Para muchos la llegada de este duodécimo mes del año, que era el décimo mes del calendario romano –de ahí diciembre--, es motivo de emoción, de fin de un ciclo, de fiestas paganas como religiosas; de eventos dionisiacos como de íntimo decoro… Es el mes más esperado por muchos pero también el más inhóspito si se quiere…

Es el mes de los días más cortos, en el que la luz se recata y da paso a largas noches de oscuridad. Es un mes frío y de contrastes emocionales como festivos.

En diciembre se inicia el solsticio de invierno y esto hace que el alma humana se contraiga, intime en sus recuerdos pero también en sus expectativas de vida: lo que fue, lo que es y lo que podrá ser. El factor humano se intensifica en diciembre y es un mes que no pasa desapercibido para nadie.

Esto del solsticio de invierno ocurre el 21 o 22 del mes, lo que lo hace ser el día más corto de todo el año en el hemisferio norte del planeta. El septentrión. (Este fenómeno ocurre en el hemisferio sur el 20 o 21 de julio).

El solsticio de invierno –en la historia de la humanidad- ha sido el momento de cambio entre un ciclo y otro, por lo que también es el momento en el que habría que hacer lo posible para que el o los dioses hicieran que ello ocurriera pronto; la intención era la de ayudar a la preservación de la luz del día, y que los días cortos se reviertan y vengan días largos, que favorezcan siembra y cosechas.

Por entonces para nosotros en nuestro por entonces pequeño municipio de San Sebastián Tutla, en Oaxaca, eso de la Navidad no era un periodo de regocijo de alto voltaje terrenal. Si, era un mes en el que concluía el ciclo escolar para iniciarlo a finales de enero; eran los días en los que comenzaba a hacer algo de frío (en tierra del sol esto es casi excepción) y era el mes en el que habría de ocurrir la Noche Buena y la Navidad el 24 y 25 de diciembre…

Eso de las grandes fiestas, las grandes luces de colores, los aparadores con motivos navideños de regalos y los Reyes Magos llegando de Oriente, o acaso el Santa Claus que por años se carcajeaba en una tienda que estaba en la esquina de San Luis Potosí y Avenida Insurgentes Sur, en la colonia Roma, del Distrito Federal, era cosa de otros mundos y para otra gente…

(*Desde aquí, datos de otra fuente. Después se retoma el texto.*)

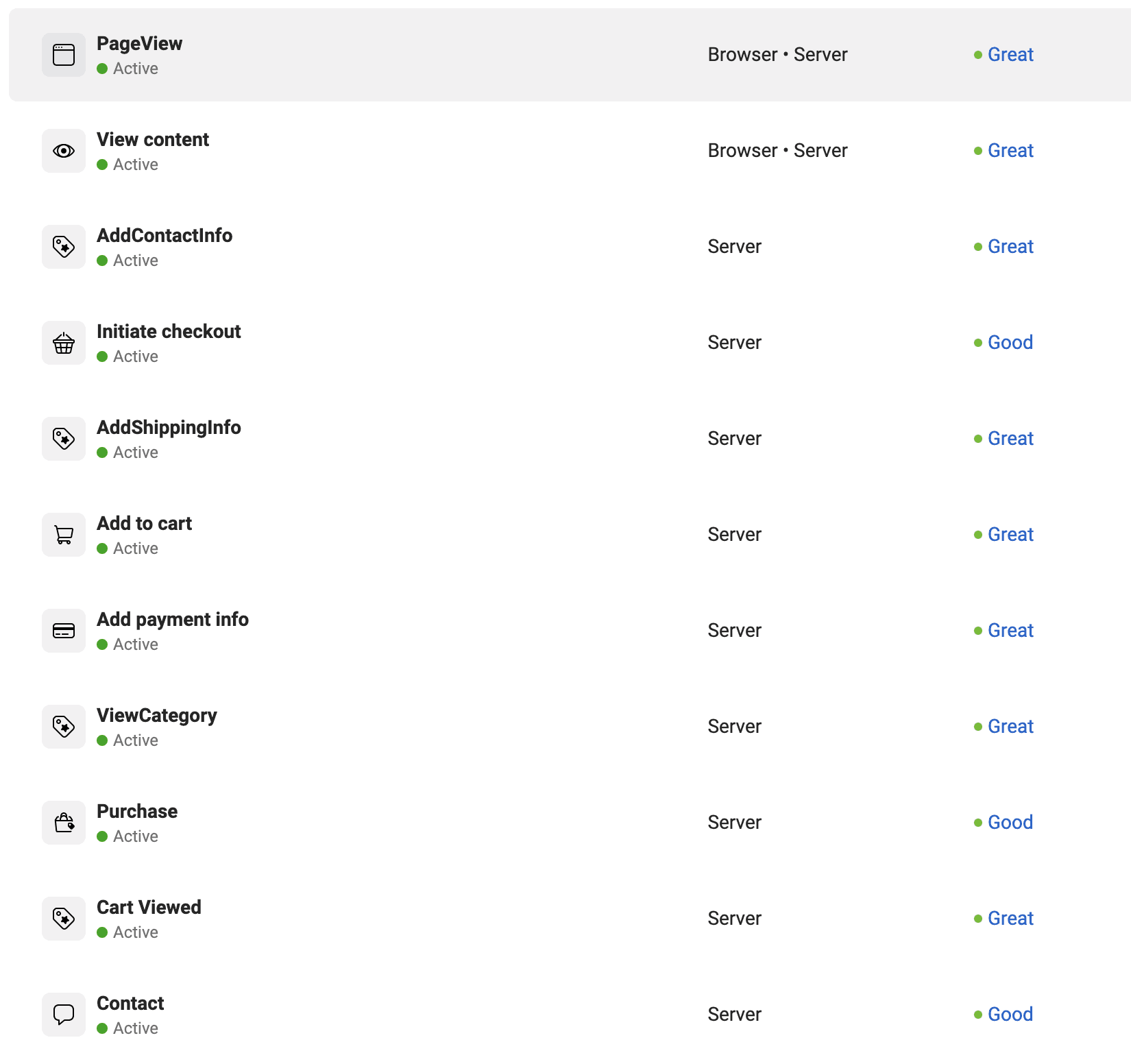Image resolution: width=1131 pixels, height=1064 pixels.
Task: Click the Add to cart icon
Action: click(64, 535)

Para nosotros en el campo todo seguía igual en diciembre. O casi. Porque era evidente que el clima cambiaba, que las tareas domésticas como las del campo se acortaban porque amanecía más tarde y obscurecía más temprano, por eso había que aprovecharlos días cortos para las faenas en las que todos nos ocupábamos. Era, al igual que los otros meses: trabajo-trabajo-trabajo… Y mucha alegría cuando había descanso y solaz.

Por supuesto no había ‘Árbol de Navidad’ iluminado y con esferitas, como más tarde lo vi en la ciudad de México. Sí había un gran pesebre que se colocaba a un lado del altar principal de nuestra iglesia municipal y soberana. Era enorme. Con figuras grandes como del tamaño de una persona, o por lo menos así lo veían mis ojos niños…

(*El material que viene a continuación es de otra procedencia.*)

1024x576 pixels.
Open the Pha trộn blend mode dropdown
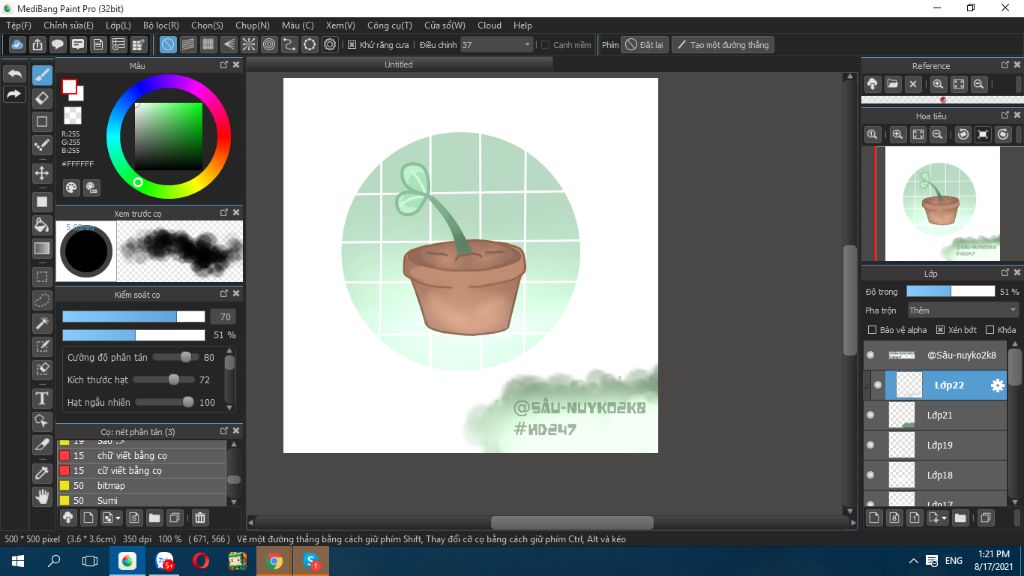point(961,311)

Sí había la expectativa de la gran fiesta de la Noche Buena en la que todos acudíamos al llamado de las campanas para acudir a la ‘Misa de gallo’, a las doce de la noche, que para mí era eterna, en la que dormitaba-despertaba-dormitaba-despertaba y la misa seguía-seguía… Mi madre me abrazaba en su regazo y me dejaba dormir plácidamente, y yo sentía su calorcito y su cariño: era una buena Navidad también por esto…

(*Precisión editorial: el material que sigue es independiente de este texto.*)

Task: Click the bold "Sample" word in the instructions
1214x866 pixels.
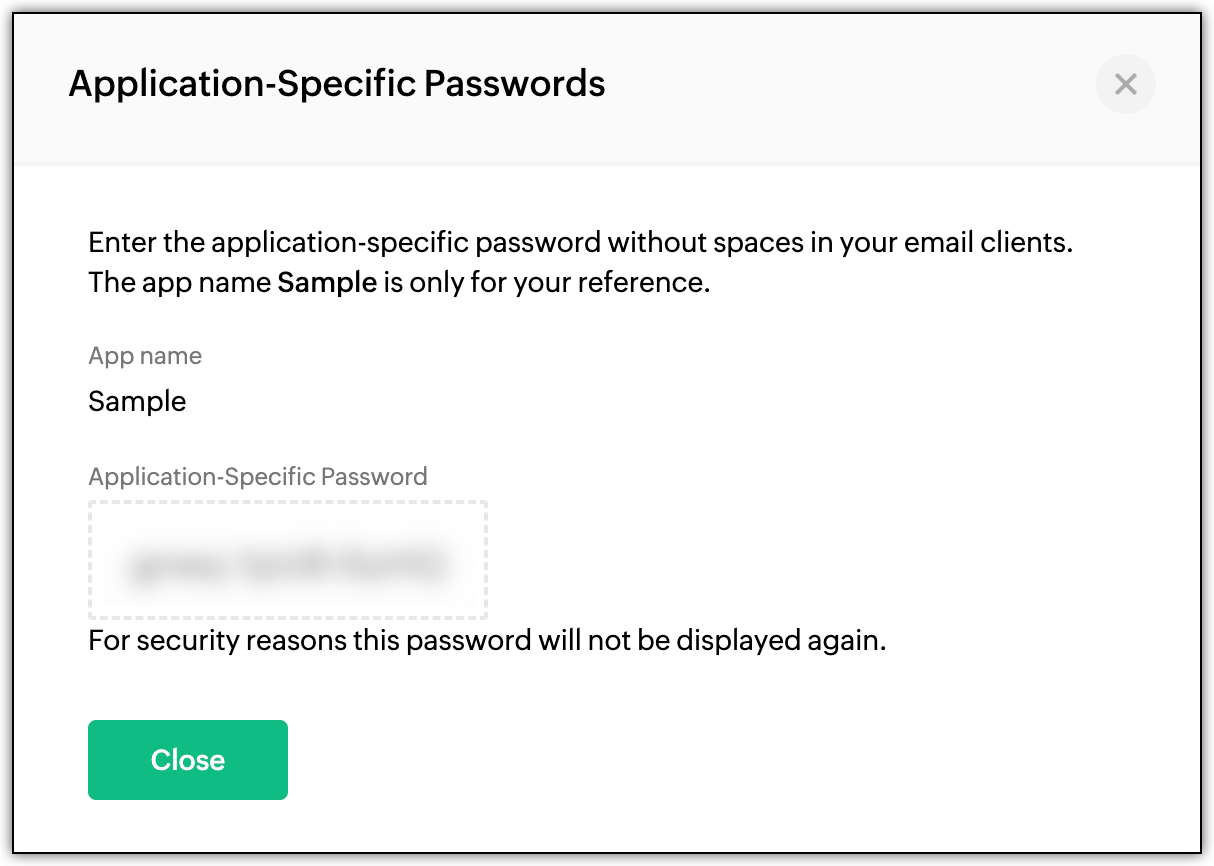Action: click(x=327, y=283)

Luego salíamos y había algo de vendimia en la salida de la iglesia; atole caliente, tamales, dulces, colaciones, fruta y convivencia de ‘los grandes’ que platicaban un rato. Los niños jugábamos al pie del gran Sabino, nuestro árbol patriarcal, y así, hasta que se escuchaba el llamado de Madre que decía que había que irnos a casa… Y así era.

Al día siguiente la mañana era igual, trabajo, faena, tarea, travesuras… Los grandes salían al campo que ‘es muy celoso’ decía el abuelo, no permite que faltemos un solo día porque nos necesita… Pero eso sí, por la tardecita había una buena comida, un buen mole, un buen arroz y caldito de guajolote con verduras y delicioso como él sólo: frutas, de las que tanto me gustan desde entonces: mandarinas, tejocotes –manzanitas allá-, guayabas, cañas, naranjas… Y hasta ahí.

En contraste, ya en el DF y todavía niño, la cosa era distinta. Las fiestas comienzan el 12 de diciembre cuando se celebra a la Virgen de Guadalupe. Por todos lados –y estoy hablando de principios de los setenta-, había fiesta en las calles, en los jardines, en los mercados, en las fábricas, en las empresas, en las oficinas…: Es la fe de muchos. Es la fiesta de tantos.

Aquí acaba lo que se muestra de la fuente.